**WHAT IS ASKED:** Can you repeat the satori account between "First Satori: Temporary" and "meetings with teachers.", inclusive, changing "sophomore" to "junior"?

First Spiritual Experience of Temporary Enlightenment – Satori

Spiritual Experiences of Enlightenment & Self Realization

First Satori: Temporary State of Enlightenment

It was my sophomore year at Bennington College in Vermont. My sister had come to visit from Maine. Her last day visiting, I was very busy with classes, and meetings with teachers.

A few things happened that morning.

One, I was waiting to meet with my sculpture teacher, playing hackey-sack with a friend while waiting and heard a big CRASH behind me. My friend said

“wasn’t that your sculpture, Kip?”

And sure enough, while I was there, my wooden sculpture – animal carvings linked together as a mobile, a mobile which had been hanging for months from the ceiling suddenly crashed to little pieces while I was standing there!

Then because I was waiting to meet with my sculpture teacher, I was late to see my Improvisation Tutor, who cancelled the classes because I missed the session. This was all my fault and I knew it.

My girlfriend was also that day accused as being a racist because she said there was no good outcome from any violence (they were talking about the Riots in LA in the early 90s in her poly-sci class) And as many of our music teachers were African-American, it was quite a sting to her, because suddenly she had to defend herself to everyone (we really idolized some of those teachers, she was anything but racist).

None of it being heartbreaking but all of them together plus a couple of other things left me quite frazzled, as though I was being pushed beyond my limits of what I could handle at once (I could be quite anxious to begin with)

**DATA EXCERPT:**
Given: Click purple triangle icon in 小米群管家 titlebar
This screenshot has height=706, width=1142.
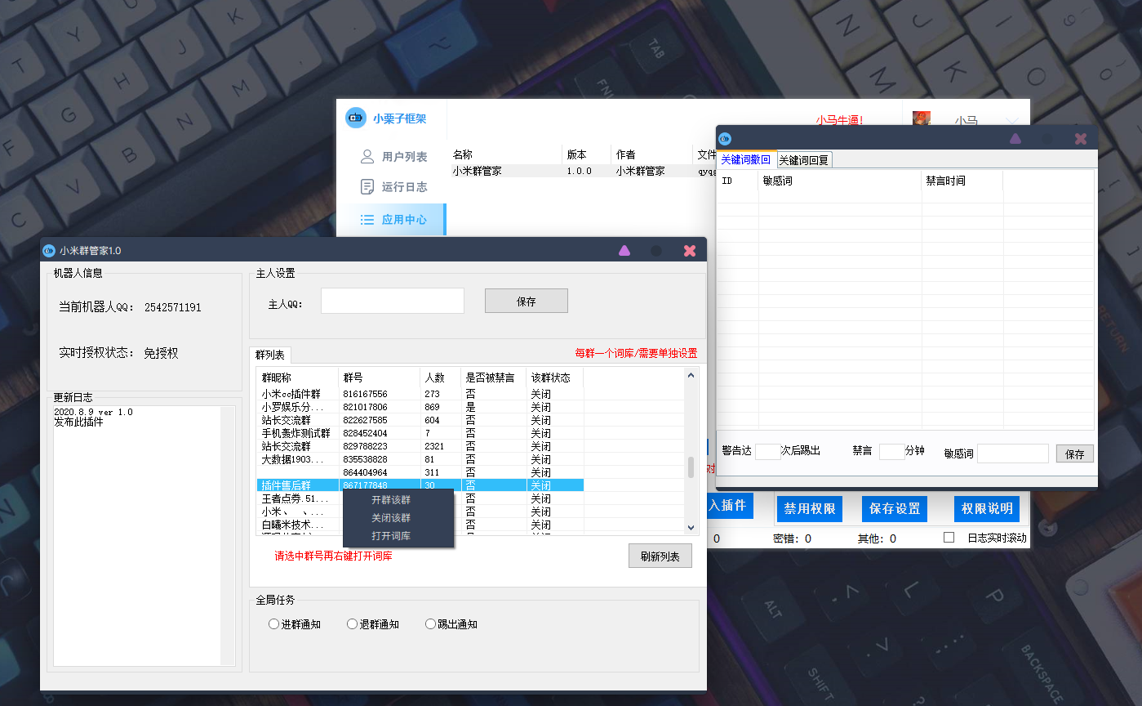Looking at the screenshot, I should click(x=624, y=251).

**TASK RESPONSE:**
First Satori: Temporary State of Enlightenment

It was my junior year at Bennington College in Vermont. My sister had come to visit from Maine. Her last day visiting, I was very busy with classes, and meetings with teachers.